EXERCISE DATA:
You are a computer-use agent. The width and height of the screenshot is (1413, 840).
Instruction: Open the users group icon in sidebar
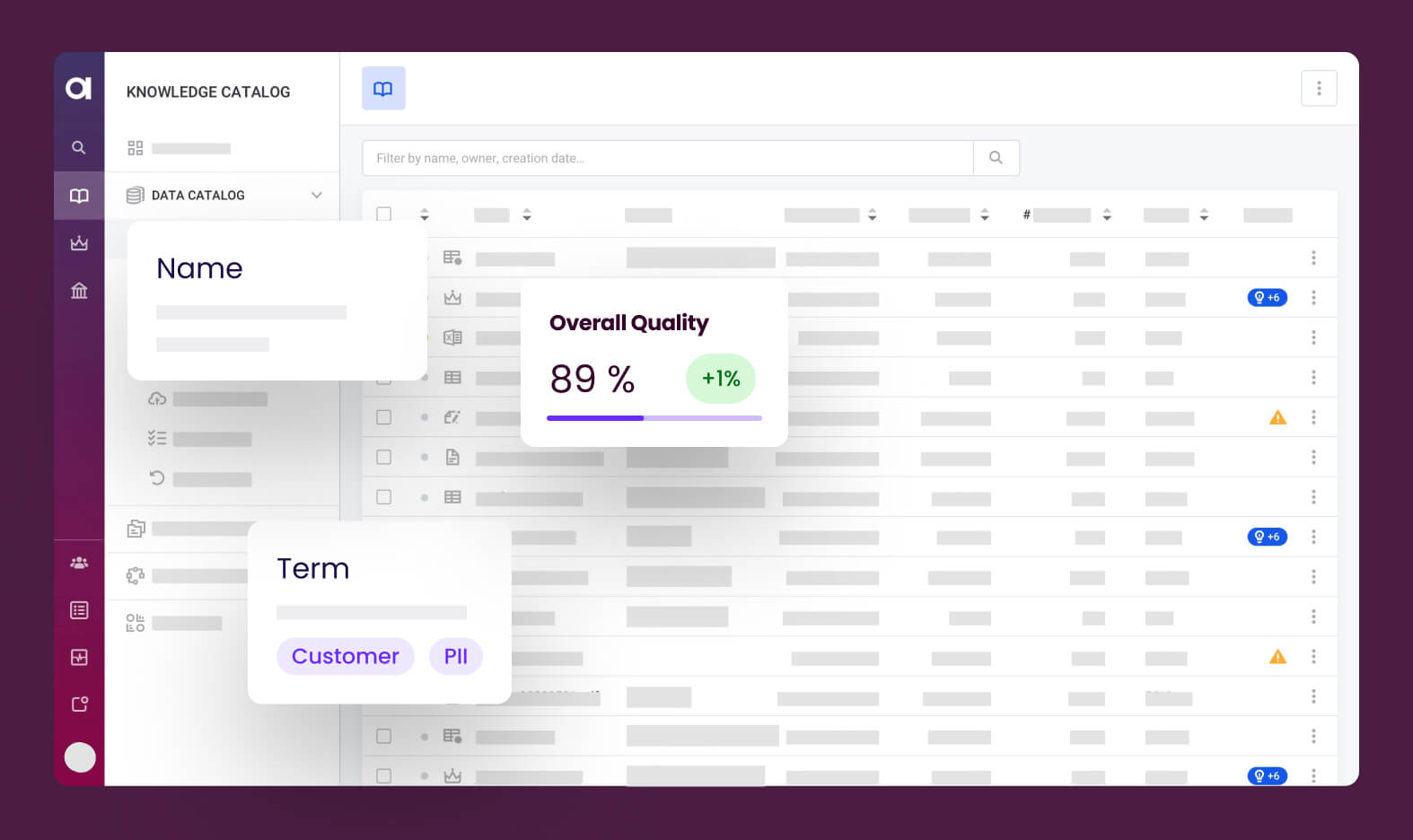(x=79, y=563)
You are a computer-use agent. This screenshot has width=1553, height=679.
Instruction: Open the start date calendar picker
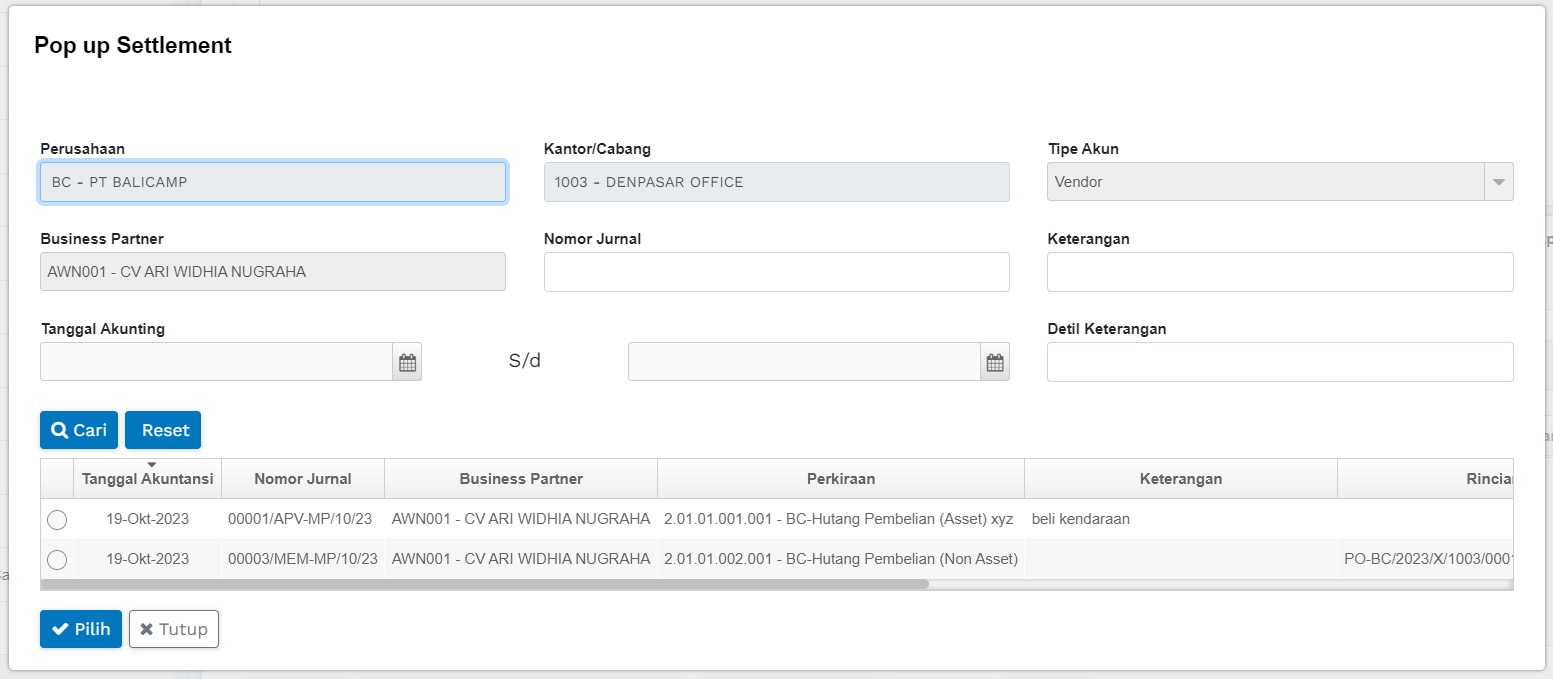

WORK REQUIRED: Return the text of each entry above word for word, leaving out the pictures.

COMPLETE RESPONSE:
You are a computer-use agent. The width and height of the screenshot is (1413, 840).
Instruction: Open the users group icon in sidebar
(x=79, y=563)
You are a computer-use agent. This screenshot has width=1553, height=679.
Instruction: Open the start date calendar picker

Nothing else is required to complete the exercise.